FILIANTROPI SUBTANSIAL
karya : Imannudin Oktavian Alhasbi
Pernah ku bahagia begitu hebat, ketika aku jatuh hati pada pilihan yang
terasa tepat.
Kala aku bernyanyi indah dalam sebuah mendung, dengan rintikan hujan
yang jatuh tak terbendung,
Seperti biner, walau hanya dua simbol ia ciptakan
beragam karakter.
Terjemahkan kode, menjadi bit bit kata penuh dengan makna.
Hitungan detik ia mampu ciptakan beragam bahasa
Bahagia, tawa itu ada, meski hati selalu menderita
Bukan hanya tentang perasaan kepada dirinya, ia juga bisa menyelinap
masuk kedalam logika
Menginfeksi direktori yang telah menyimpan berjuta rasa bahagia,
tersembunyi merotasi bahagia menjadi tangisan penuh duka.
Tangis eluh yang mendera membobol, mengeluarkan kata cacian tersembunyi
dari simbol.
Yah, begitu bodoh aku menyampaikan rasa melalui kode yang tak pernah
ada dalam kamus, melalui kata yang tak pernah bisa kuhembus, melalui bibir yg tak
pernah bisa berceletus
Kesalahanku, memohonkan rasa, tanpa kutanya tentang apa itu cinta
Cinta yang hadir tak selalu untuk pengakuan, tapi cinta selalu untuk
dirindukan.
Kadang terlalu merindu, pada cinta tanpa pernyataan, sehingga lupa pada
cinta lain yg selalu ditanyakan.
Berfikirlah, sebelum kau benar-benar akan lelah, demi cinta yang tiada
pernah mengiringimu disetiap langkah.
Jauh sebelum arah tertuju pada sebuah samudra, Ia akan berputar
mengiringi angin, lalu bertanya kemana.
Rasa, kau selalu mendiami hati, memadukan kasih didalam nurani
Terkadang terlalu dalam mencintai, hingga lupa pada hati, yang
menyayangi dengan peduli.
Meng-egokan diri, menyombongkan cinta disetiap hati yg ia gagahi.

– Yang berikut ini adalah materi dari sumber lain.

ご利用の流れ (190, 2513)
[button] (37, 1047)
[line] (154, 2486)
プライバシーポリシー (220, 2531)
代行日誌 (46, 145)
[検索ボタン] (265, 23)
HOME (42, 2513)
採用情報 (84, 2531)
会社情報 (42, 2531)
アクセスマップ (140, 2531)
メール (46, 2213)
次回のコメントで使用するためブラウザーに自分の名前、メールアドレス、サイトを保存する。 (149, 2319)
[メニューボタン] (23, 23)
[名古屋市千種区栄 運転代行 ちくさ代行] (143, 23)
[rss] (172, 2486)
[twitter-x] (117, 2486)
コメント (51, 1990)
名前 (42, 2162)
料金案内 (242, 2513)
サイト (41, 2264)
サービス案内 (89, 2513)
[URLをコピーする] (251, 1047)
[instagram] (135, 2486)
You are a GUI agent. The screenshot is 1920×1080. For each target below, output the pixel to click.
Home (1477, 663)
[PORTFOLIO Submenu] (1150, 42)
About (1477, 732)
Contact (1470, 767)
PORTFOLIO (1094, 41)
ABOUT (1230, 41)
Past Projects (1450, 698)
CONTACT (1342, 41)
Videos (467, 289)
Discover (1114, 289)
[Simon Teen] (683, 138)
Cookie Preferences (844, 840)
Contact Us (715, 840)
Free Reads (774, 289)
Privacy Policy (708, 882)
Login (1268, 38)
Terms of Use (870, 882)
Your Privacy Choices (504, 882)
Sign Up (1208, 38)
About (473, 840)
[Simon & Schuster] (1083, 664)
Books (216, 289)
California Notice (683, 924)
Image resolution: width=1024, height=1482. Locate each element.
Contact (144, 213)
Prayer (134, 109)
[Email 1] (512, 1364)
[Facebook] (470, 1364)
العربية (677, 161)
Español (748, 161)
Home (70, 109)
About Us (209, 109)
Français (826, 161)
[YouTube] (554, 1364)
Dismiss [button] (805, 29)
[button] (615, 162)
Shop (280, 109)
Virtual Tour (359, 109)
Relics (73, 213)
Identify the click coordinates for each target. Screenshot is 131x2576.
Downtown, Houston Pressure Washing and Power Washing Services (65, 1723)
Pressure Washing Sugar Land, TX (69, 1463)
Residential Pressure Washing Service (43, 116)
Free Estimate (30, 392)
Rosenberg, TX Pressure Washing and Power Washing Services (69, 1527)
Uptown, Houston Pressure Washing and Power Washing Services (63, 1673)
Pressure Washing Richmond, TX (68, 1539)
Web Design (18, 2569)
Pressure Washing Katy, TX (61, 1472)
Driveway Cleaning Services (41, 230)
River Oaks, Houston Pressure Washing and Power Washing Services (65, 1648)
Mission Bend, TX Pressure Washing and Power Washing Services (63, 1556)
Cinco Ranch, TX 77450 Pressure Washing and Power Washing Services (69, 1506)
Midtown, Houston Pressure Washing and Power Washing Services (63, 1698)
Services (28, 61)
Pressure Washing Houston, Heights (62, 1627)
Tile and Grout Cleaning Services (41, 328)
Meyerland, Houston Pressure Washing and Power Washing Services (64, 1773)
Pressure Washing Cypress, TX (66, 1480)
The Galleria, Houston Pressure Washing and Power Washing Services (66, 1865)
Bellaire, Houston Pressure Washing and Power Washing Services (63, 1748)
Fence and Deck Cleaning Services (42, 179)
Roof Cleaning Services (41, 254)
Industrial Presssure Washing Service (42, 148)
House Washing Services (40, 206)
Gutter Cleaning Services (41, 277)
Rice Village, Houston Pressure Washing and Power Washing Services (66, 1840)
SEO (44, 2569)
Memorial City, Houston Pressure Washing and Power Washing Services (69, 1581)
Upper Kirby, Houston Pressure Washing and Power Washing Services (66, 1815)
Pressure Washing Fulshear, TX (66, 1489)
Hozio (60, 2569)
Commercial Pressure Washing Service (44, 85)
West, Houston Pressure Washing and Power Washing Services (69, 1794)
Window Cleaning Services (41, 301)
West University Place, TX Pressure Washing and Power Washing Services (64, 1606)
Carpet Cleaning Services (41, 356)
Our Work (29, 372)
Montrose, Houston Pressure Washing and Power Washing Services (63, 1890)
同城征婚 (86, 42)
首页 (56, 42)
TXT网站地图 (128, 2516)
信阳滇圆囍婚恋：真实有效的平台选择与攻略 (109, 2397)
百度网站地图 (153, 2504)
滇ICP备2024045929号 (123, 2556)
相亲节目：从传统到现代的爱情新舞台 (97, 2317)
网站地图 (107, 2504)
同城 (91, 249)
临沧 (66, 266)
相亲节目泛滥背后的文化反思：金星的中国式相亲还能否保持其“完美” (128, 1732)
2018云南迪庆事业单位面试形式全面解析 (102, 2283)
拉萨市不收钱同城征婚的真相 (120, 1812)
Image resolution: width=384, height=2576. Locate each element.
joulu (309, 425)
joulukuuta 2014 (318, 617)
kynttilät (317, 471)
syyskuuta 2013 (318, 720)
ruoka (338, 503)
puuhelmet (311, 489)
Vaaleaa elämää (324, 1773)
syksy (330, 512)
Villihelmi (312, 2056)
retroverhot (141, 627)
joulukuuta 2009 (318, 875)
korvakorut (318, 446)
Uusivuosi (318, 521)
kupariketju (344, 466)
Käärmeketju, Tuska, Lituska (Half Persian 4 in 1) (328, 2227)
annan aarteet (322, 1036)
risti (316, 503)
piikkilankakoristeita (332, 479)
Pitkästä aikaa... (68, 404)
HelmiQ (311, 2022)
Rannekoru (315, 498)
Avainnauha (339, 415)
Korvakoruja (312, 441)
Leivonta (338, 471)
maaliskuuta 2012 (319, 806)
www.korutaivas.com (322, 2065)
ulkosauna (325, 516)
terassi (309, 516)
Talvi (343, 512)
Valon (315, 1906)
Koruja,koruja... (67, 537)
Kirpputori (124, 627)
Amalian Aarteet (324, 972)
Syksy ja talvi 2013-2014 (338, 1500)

Bercerita pada hari, dimana ia menjajah hati, pada cinta yg terbisu ditengah
sepi.
Getaran cinta berpindah menuju nurani, menyisipkan perih membagi kepada
nadi.
Berteriak, meminta kembali, dimana awal ia memulai.
MENYESAL..
kata sederhana yang begitu menerka-nerka, selalu identik dengan rasa,
pada akhir sebuah cerita. Menegaskan tentang rasa, bahwa cinta selalu berakhir
dengan duka.
Kadang terlalu dalam berfikir untuk bahagia, hingga melupa bagaimana
perpisahan mengundang luka.
Biarlah semesta tertawa menghina, pada cinta yang selalu dibuat tanda
tanya.
Ingatlah, bagaimana cara cinta akan berpamit, ia tak peduli walau
cintamu berada diujung langit.
Ingatlah, bagaimana rasa akan pergi, ia tak melihat kau sedang bahagia
atau menangis dalam sendiri.
DAN
Ingatlah, KAU bukanlah satu-satunya hati. Dimana CINTA akan berdiam
abadi.
Mencinta, kata yg selalu mendamba, dan membalas dengan luka
Mengharapkan jalan buntu pada cinta yang ia temukan, segala rela ia
tumpahkan demi tersesat pada hati yg ia inginkan.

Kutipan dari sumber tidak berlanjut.